₱2 B farm machinery distributed under RCEF
The Department of Agriculture has distributed ₱2 billion worth of farm machinery under the Rice Competitiveness Enhancement Fund (RCEF), the first since the Rice Tariffication Law (RTL) was passed.
In a statement, the DA said that the Philippine Center for Postharvest Development and Mechanization (PhilMech) recently distributed ₱2 billion worth of modern farm machinery to about 6,000 Nueva Ecija rice farmers under RCEF’s mechanization component.
To recall, one of the crucial components of RTL, which allowed unlimited rice importation in the country, is to make Filipino rice farmers competitive by giving them access to free seeds and modern farm equipment to be funded by the so-called RCEF.
RCEF is the tariff collections from all rice imports. The fund is supposed to be injected with ₱10 billion annually from 2019 to 2024.
Of the ₱10 billion, ₱5 billion is allotted to mechanization, but because of bureaucratic bottlenecks, it has been taking PhilMech a long time to procure and distribute farm equipment.
The ₱2 billion worth of farm machinery recently distributed in Nueva Ecija, for instance, was actually still part of the budget allotted to RCEF last year.
PhilMech Director Baldwin Jallorina said the balance of ₱3 billion under RCEF’s 2019 budget is “already being bid out and thereafter distributed this year.”
The fund targets to procure about 495 four-wheel tractors; 356 rice combine harvesters; 576 hand tractors; 103 rice reapers; 52 precision seeders; 106 walk-behind transplanters; 118 riding-type transplanters; 347 floating tillers; and 46 rice mills.

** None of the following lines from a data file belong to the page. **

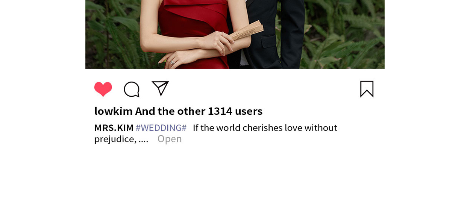The height and width of the screenshot is (211, 470).
Task: Click the caption text about cherishing love
Action: point(265,128)
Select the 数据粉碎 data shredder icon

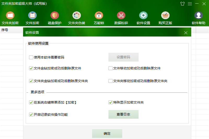click(121, 16)
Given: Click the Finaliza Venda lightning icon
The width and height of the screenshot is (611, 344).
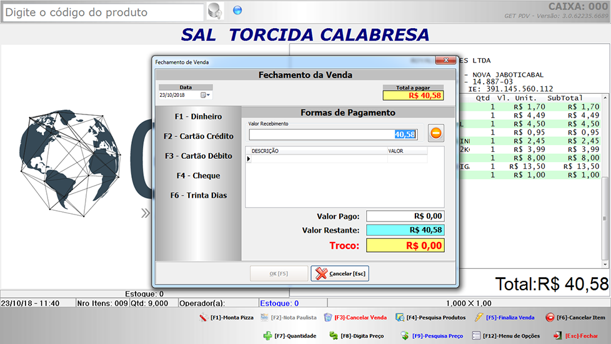Looking at the screenshot, I should [x=479, y=318].
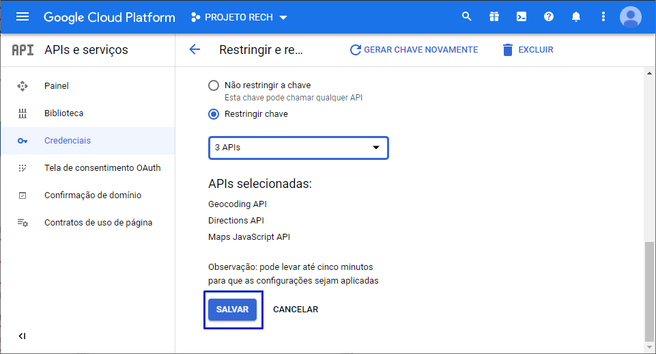The image size is (656, 354).
Task: Activate the Cloud Shell terminal icon
Action: click(x=522, y=17)
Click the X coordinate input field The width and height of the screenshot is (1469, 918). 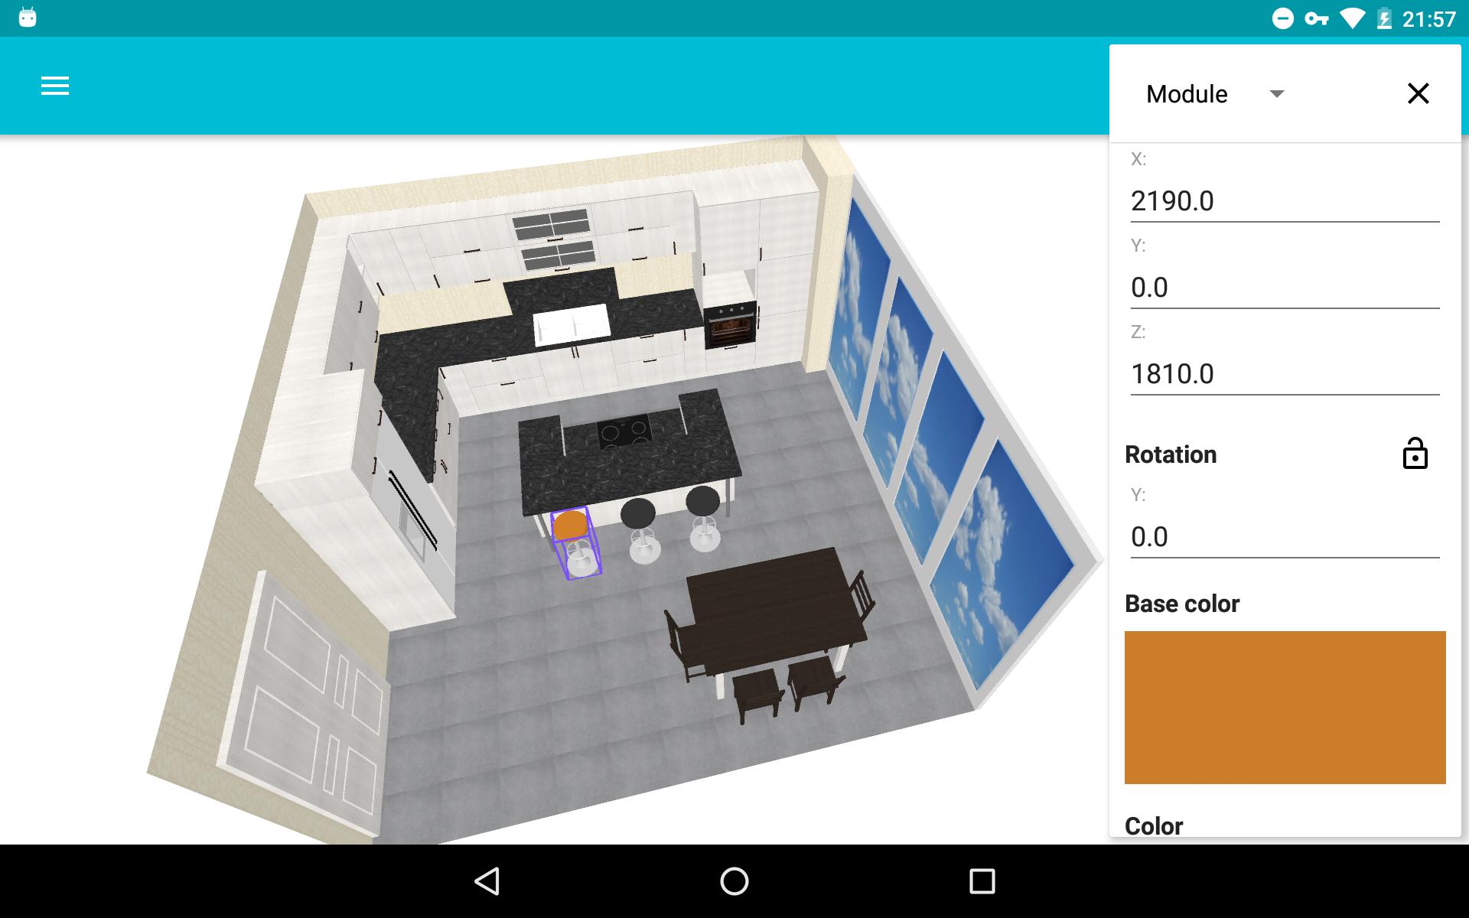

Nonetheless, Agriculture Secretary William Dar called therecent distribution a “historic event” towards the goal of raising productivity, cost-efficiency and competitiveness of farmers and the country's rice industry.
“From all indications, despite the birth pains, we are now seeing the initial benefits of the Rice Tariffication Law or RTL on our farmers and the country's rice industry," Dar said.
RCEF covers 957 municipalities in the country and for rice farmers to benefit from the program, they should be part of the DA’s outdated Registry System for Basic Sectors in Agriculture (RSBSA).
As for RCEF’s mechanization program alone, only rice farmers who are members of cooperatives and associations can benefit from it.
In the selection of beneficiaries, PhilMech has adopted the farm clustering and consolidation strategy to “achieve economies of scale that will pave the way to cost-efficient operations, higher crop productivity and bigger farmers' incomes,” Dar said.